**Work to be completed**
Filter the records below to the lines containing the string "Task", and copy each matching line. The match is case-sensitive.
□ □ □ □
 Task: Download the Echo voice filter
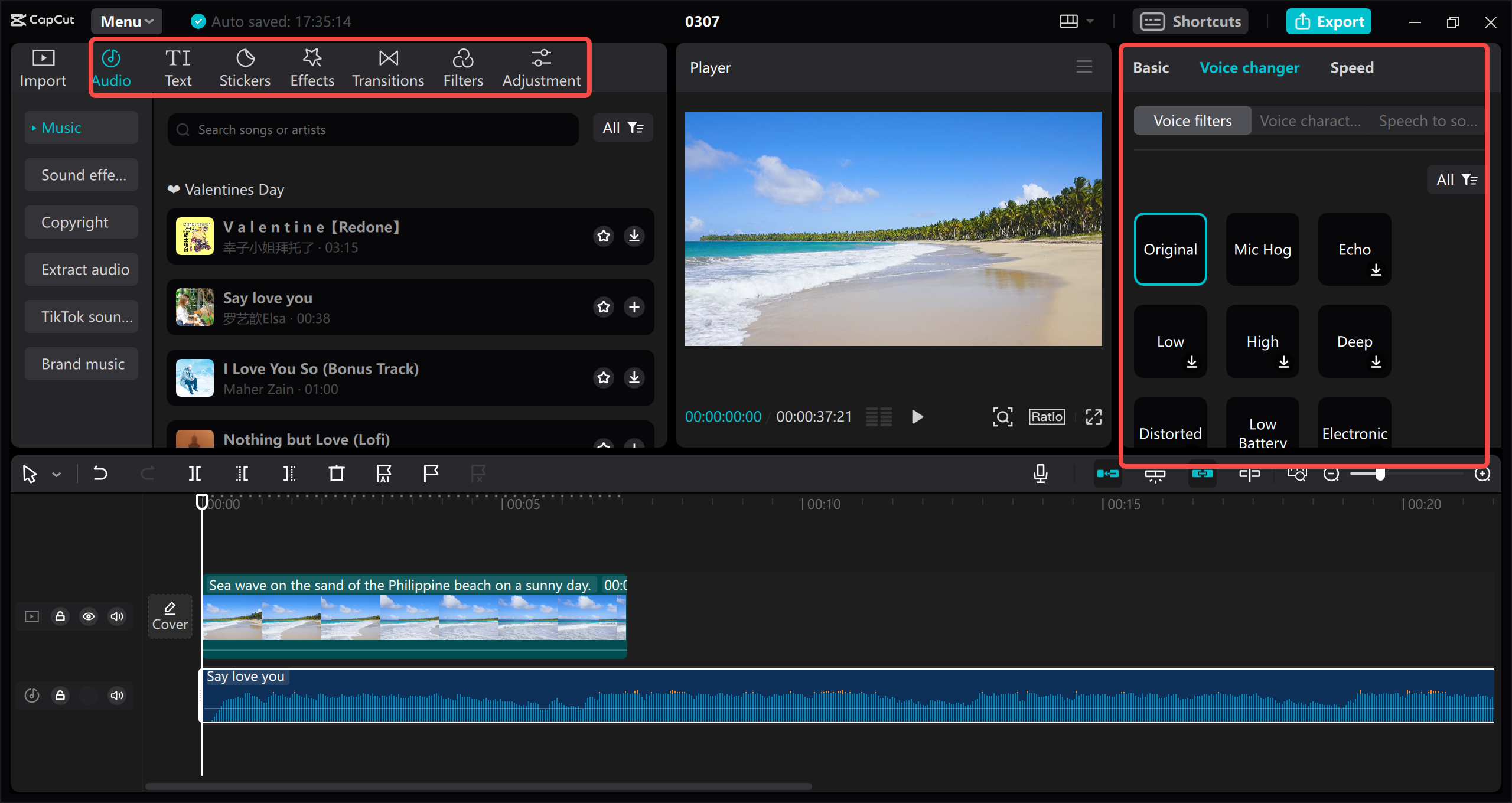(x=1377, y=270)
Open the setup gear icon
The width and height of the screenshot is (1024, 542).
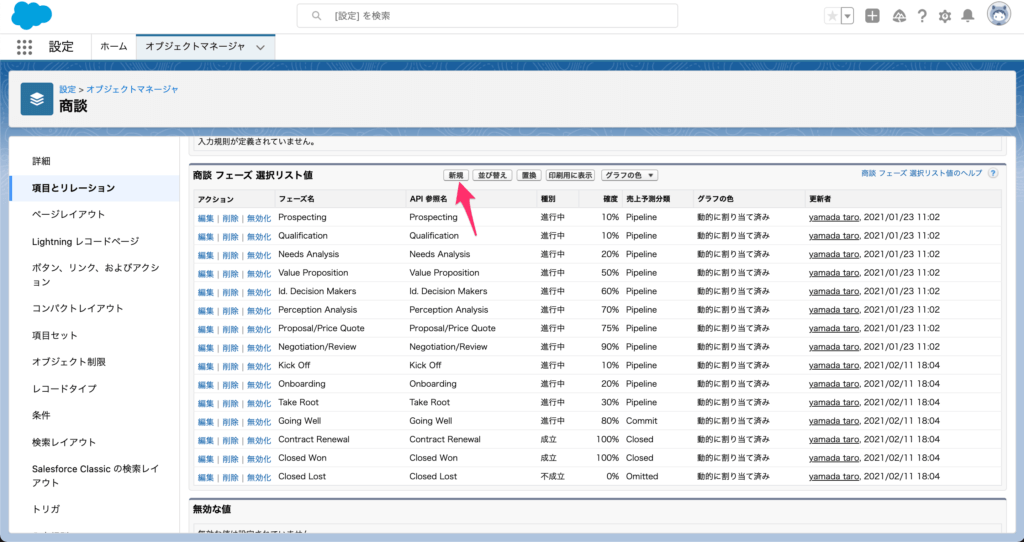[x=944, y=16]
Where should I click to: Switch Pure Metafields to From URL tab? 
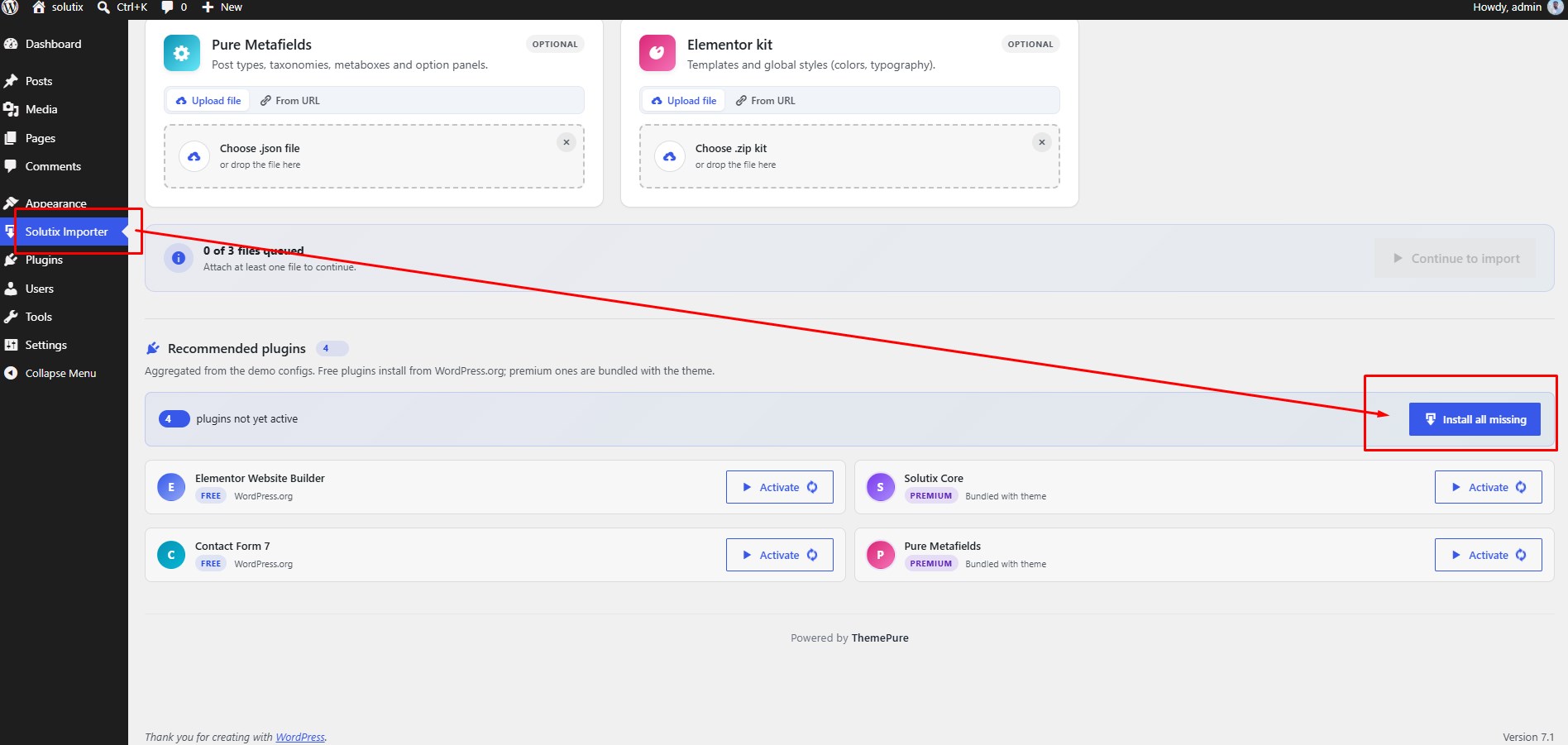290,101
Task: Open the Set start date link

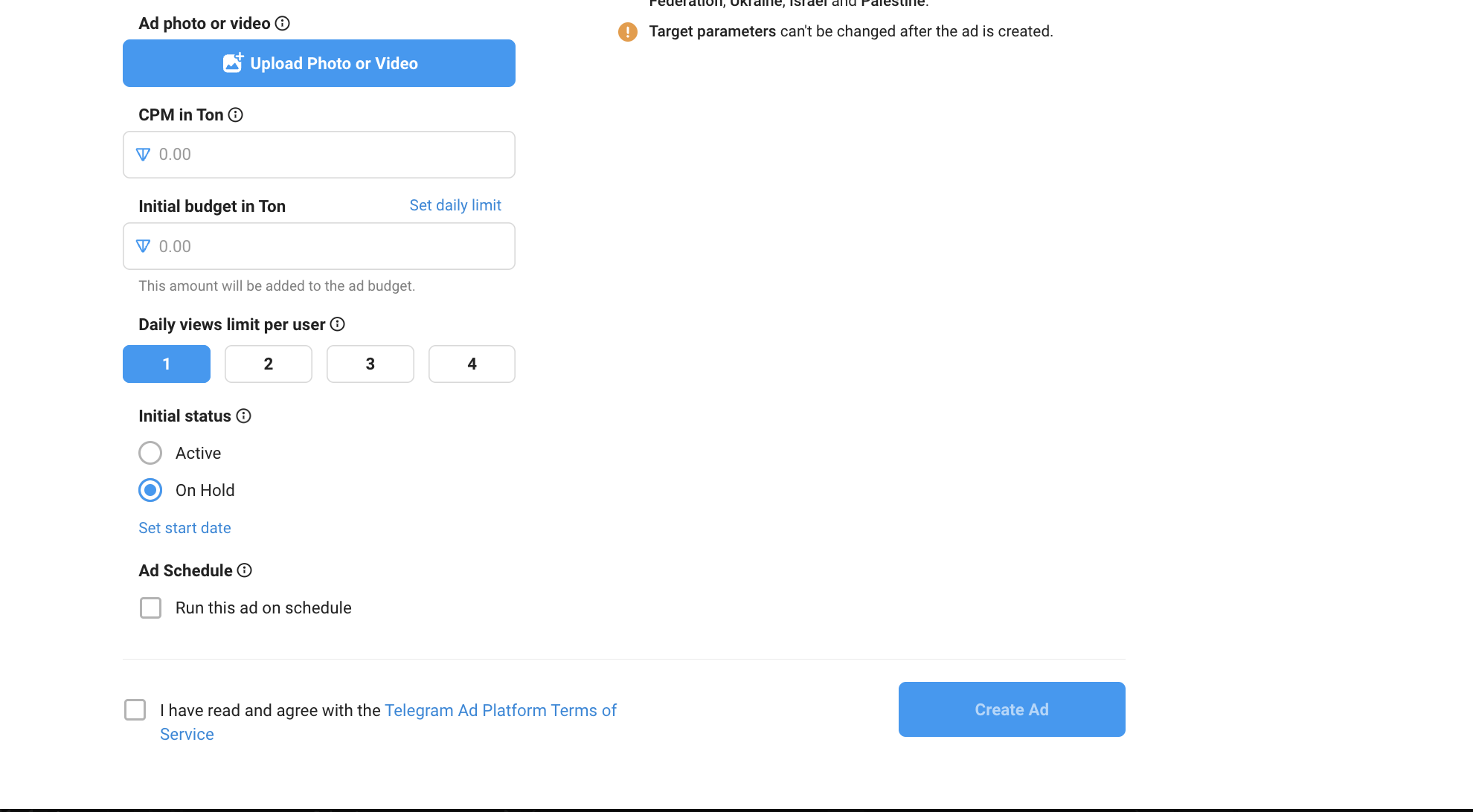Action: pos(184,528)
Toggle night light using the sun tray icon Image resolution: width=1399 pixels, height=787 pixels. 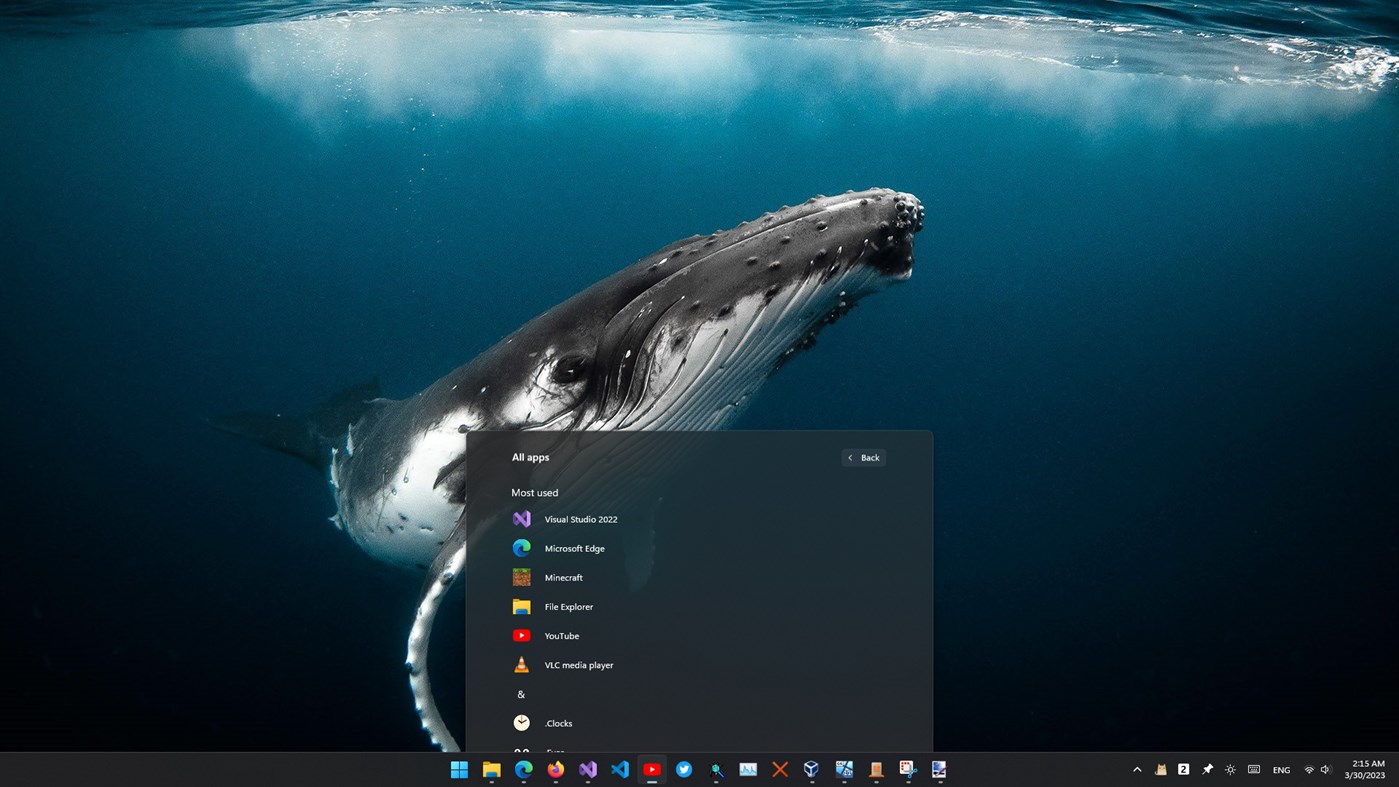point(1229,770)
□ □ □ □
**Solution to the exercise**
 Task: Download the Echo voice filter
Task: Open the Set start date link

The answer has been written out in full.